ЖАНРЫ

Крушение Агатона. Грендель
Шрифт:

— Замолчи, Агатон! Помолчи хоть немного и хотя бы раз в жизни посмотри на себя! Грязные лохмотья, растрепанные патлы, пустые глаза, пустые жесты, пустые идеи! Будь кем-то!

Я и впрямь замолчал, поскольку ее непререкаемый тон даже теперь не утратил своей власти надо мной. Я внимательно посмотрел на нее, прищурив глаза.

— Мы вылечим тебя, и как только ты поправишься, ты поможешь нам. Нам нужен твой ум, твое знание спартанцев, твое умение воздействовать на людей. — Она остановилась, изучая мое лицо. — Ты пойдешь с нами?

Я поскреб подбородок. Шея у нее была испещрена морщинами, точно размытый ливнями холм, а суставы пальцев распухли от старости. Но она казалась мне как никогда прекрасной.

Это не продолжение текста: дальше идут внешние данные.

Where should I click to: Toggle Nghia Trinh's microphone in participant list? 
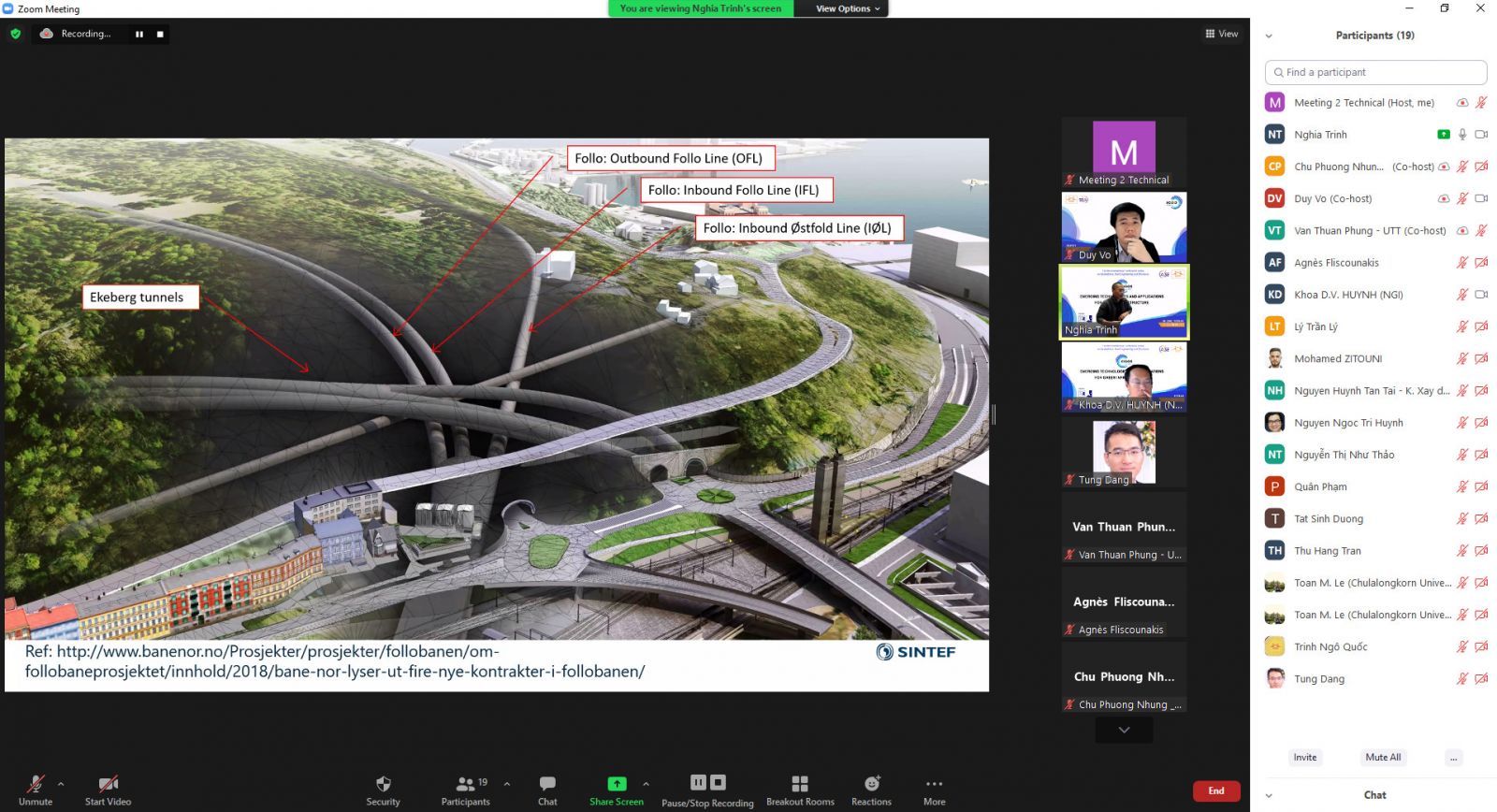click(1462, 135)
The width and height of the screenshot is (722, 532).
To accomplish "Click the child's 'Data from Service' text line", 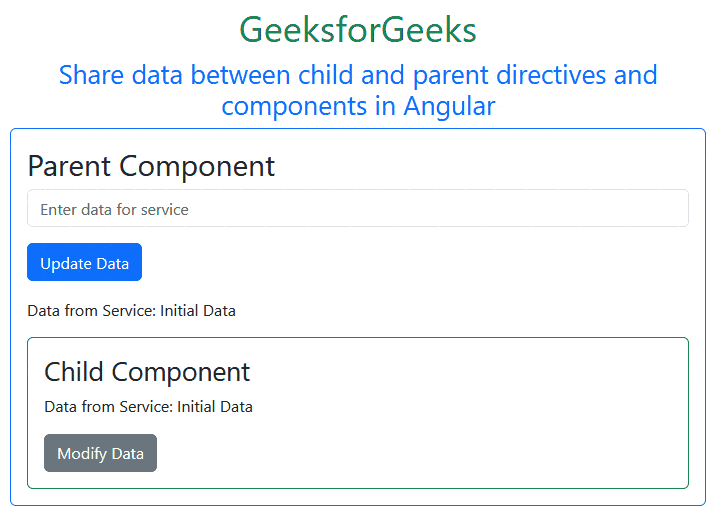I will pos(148,407).
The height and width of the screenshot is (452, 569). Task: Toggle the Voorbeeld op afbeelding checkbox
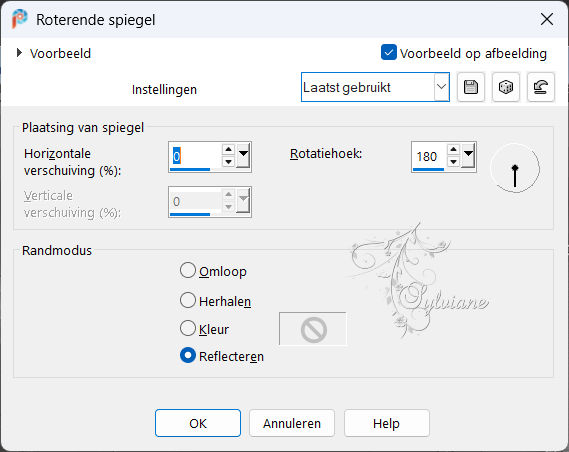[389, 53]
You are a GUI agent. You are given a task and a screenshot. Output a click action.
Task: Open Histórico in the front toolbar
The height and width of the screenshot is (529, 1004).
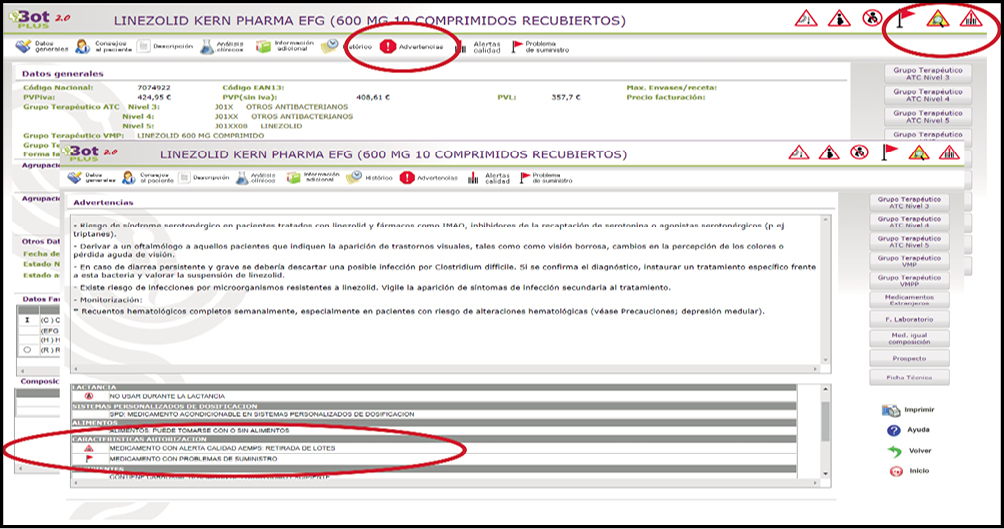click(x=369, y=178)
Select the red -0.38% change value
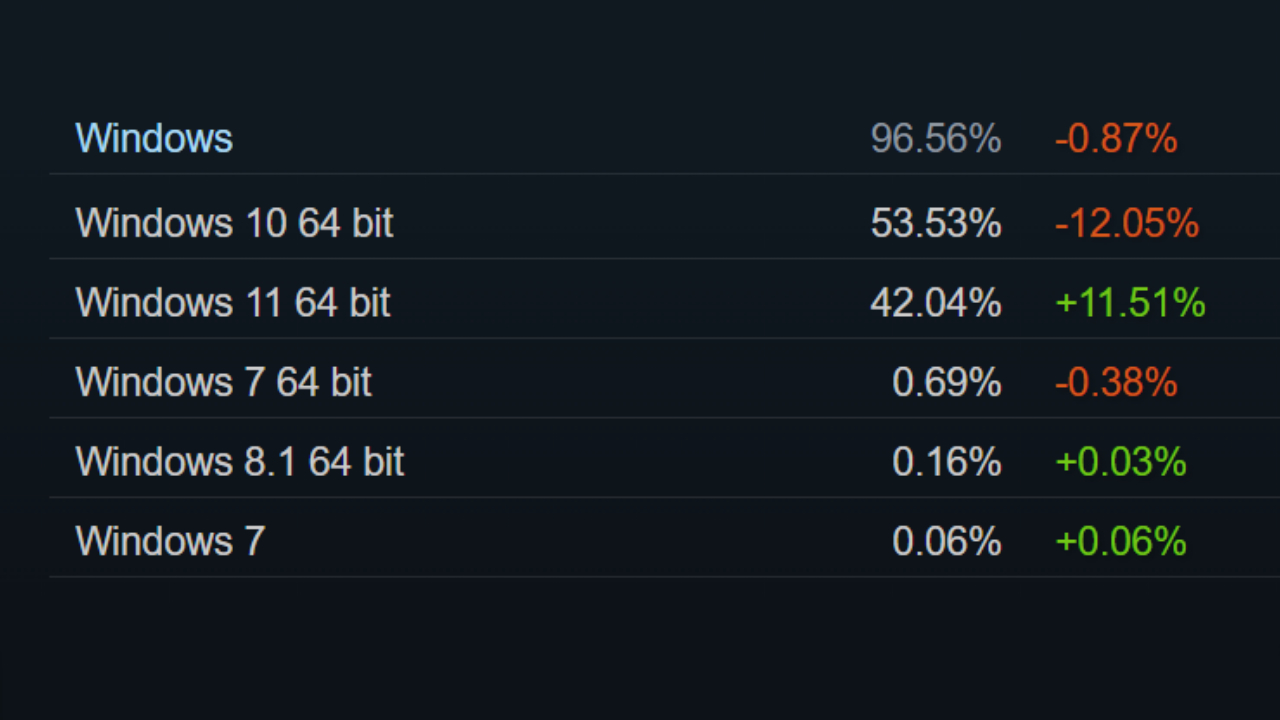 pos(1115,382)
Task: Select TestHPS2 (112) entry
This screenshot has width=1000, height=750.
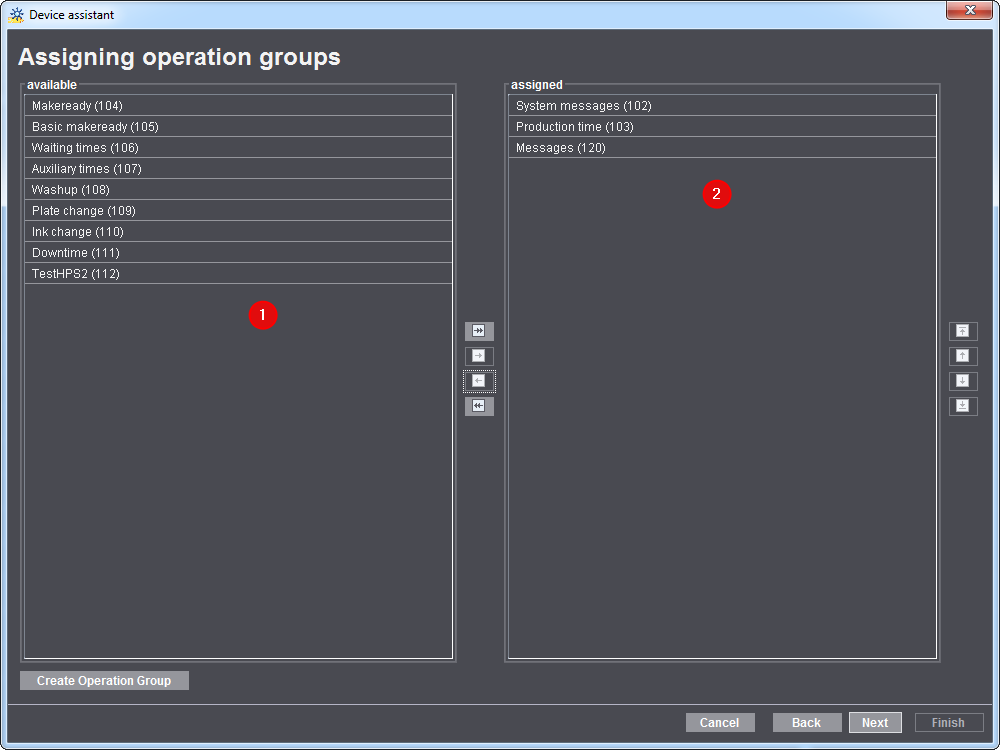Action: tap(238, 274)
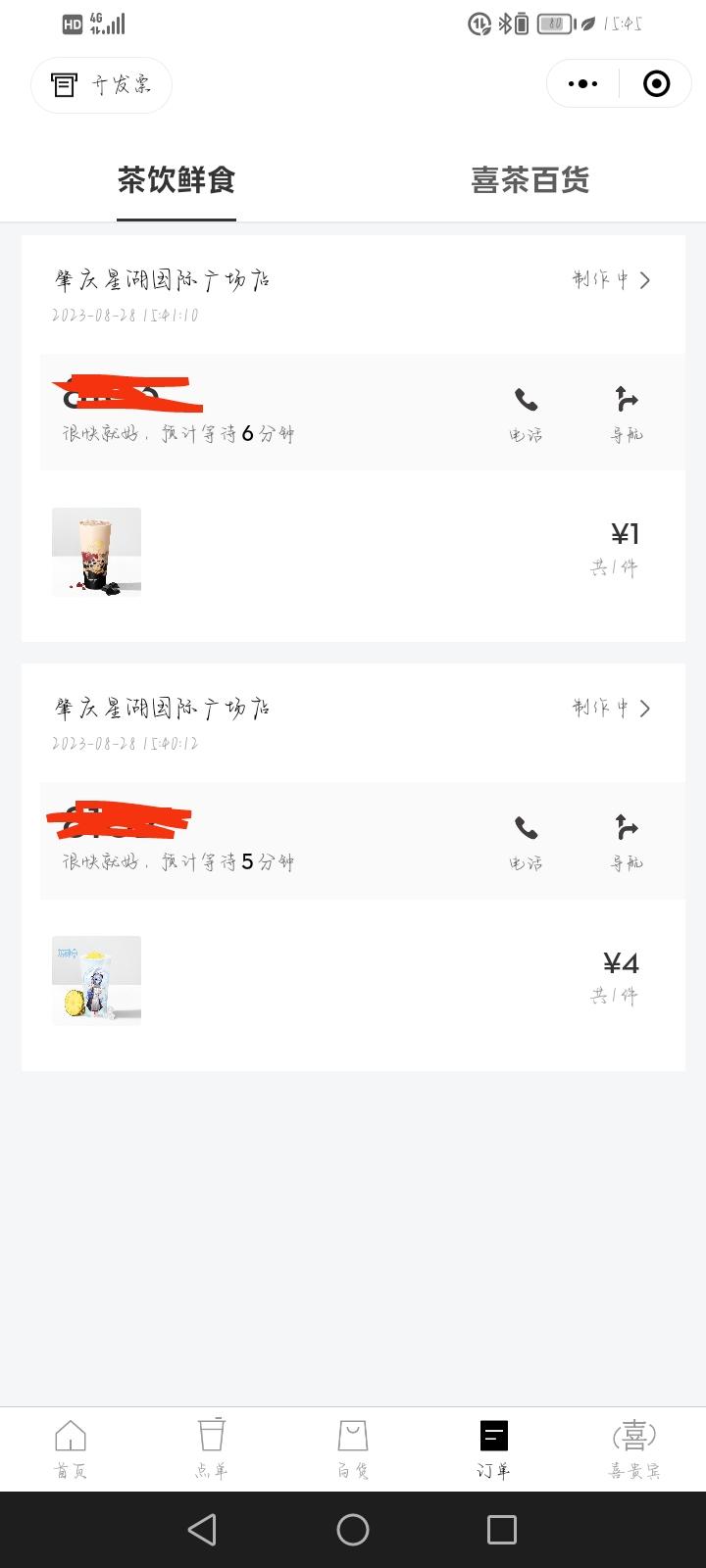Expand the first order's 制作中 status

[x=612, y=280]
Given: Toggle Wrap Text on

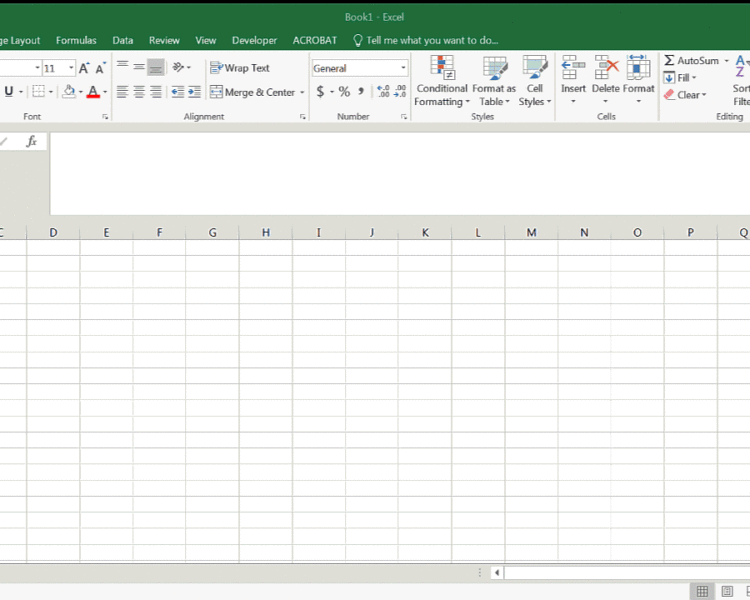Looking at the screenshot, I should point(240,68).
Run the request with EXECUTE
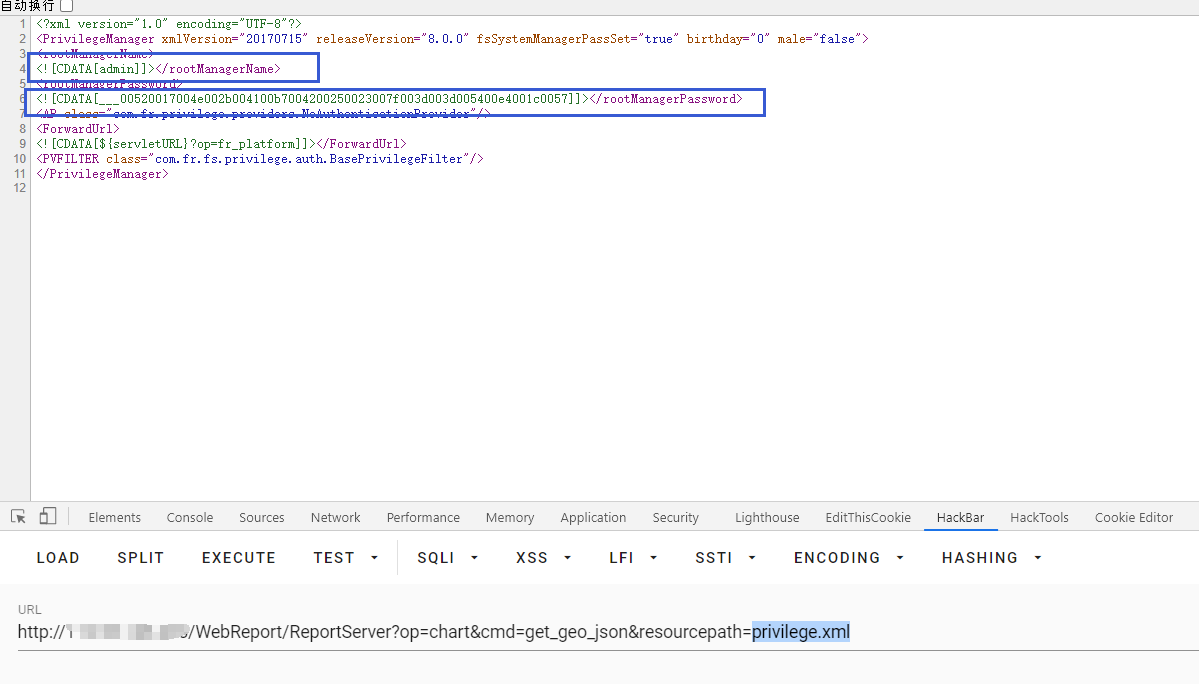1199x684 pixels. (x=238, y=558)
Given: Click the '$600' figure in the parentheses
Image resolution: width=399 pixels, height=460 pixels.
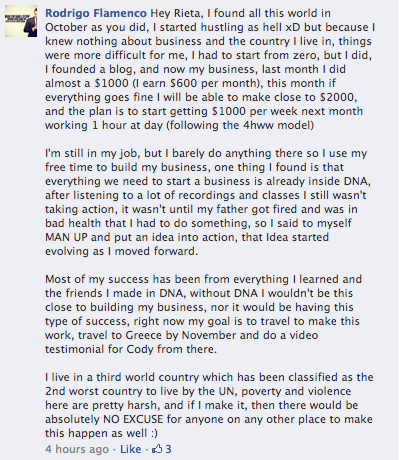Looking at the screenshot, I should [184, 83].
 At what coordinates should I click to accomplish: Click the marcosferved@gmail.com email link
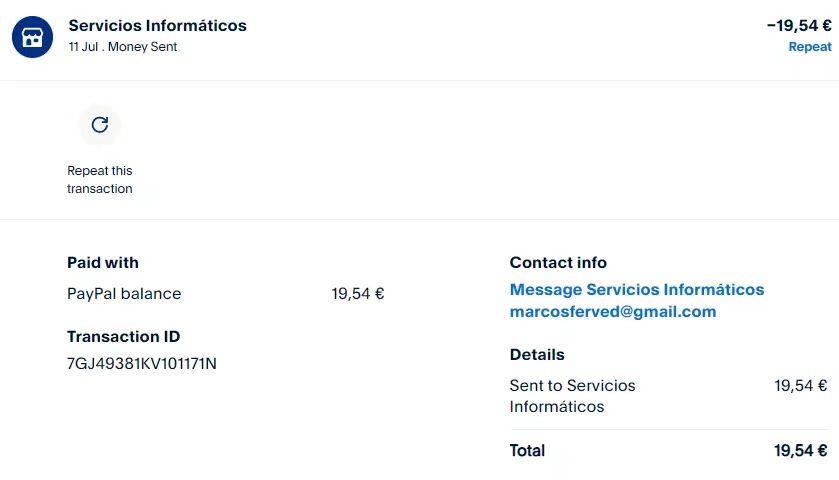point(612,312)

Наконец я задумчиво произнес:

— Так ты говоришь: «Будь кем-то»?

Я бы не сказал — когда это случилось в первый раз, — что какой-то бог вселился в меня. Мне не нравится эта терминология, хотя иногда я пользуюсь ею для удобства или для запудривания мозгов. Просто мной овладело всепоглощающее чувство безграничной нелепости всего сущего. Тука оставила меня, и я выбросил ее из головы, будто ни ее красота, ни ее доброта, ни ее искусство — даже оно — не имели смысла. И когда впоследствии я слышал звуки плотской лиры, душа моя не смягчалась от музыки, но наполнялась презрением к несовершенству инструмента и манеры игры, не идущим ни в какое сравнение с мастерством Туки. Из-за какого-то скотского упрямства, из-за скотской ограниченности ума я отверг все это. И чего ради? Доркис мертв, Иона так и дышит серным дымом. А покинув опостылевший дворец, я отказался от последней возможности хоть как-то влиять на Ликурга. Если я когда-то и думал, что приехал в Спарту в поисках некоего высшего предназначения, то теперь я понимал, что все мои мечты пошли прахом. В течение нескольких месяцев после казни Доркиса я совсем опустился, испытывая при этом гордость от того, как быстро и как низко я мог пасть. Когда я стоял на вершине холма, мои лохмотья кружились на ветру, словно стайка испуганных дроздов, а вонь моя перебивала запах виноградной гнили. Всякий, кто осмеливался заговорить со мной, в ответ слышал лишь нечленораздельное бормотание, идиотские шутки, притворные стенания, самовосхваления, издевательскую лесть и в довершение всего псевдозначительное философствование, так что бедняга побыстрей обходил меня стороной, с опаской поглядывая на мой костыль.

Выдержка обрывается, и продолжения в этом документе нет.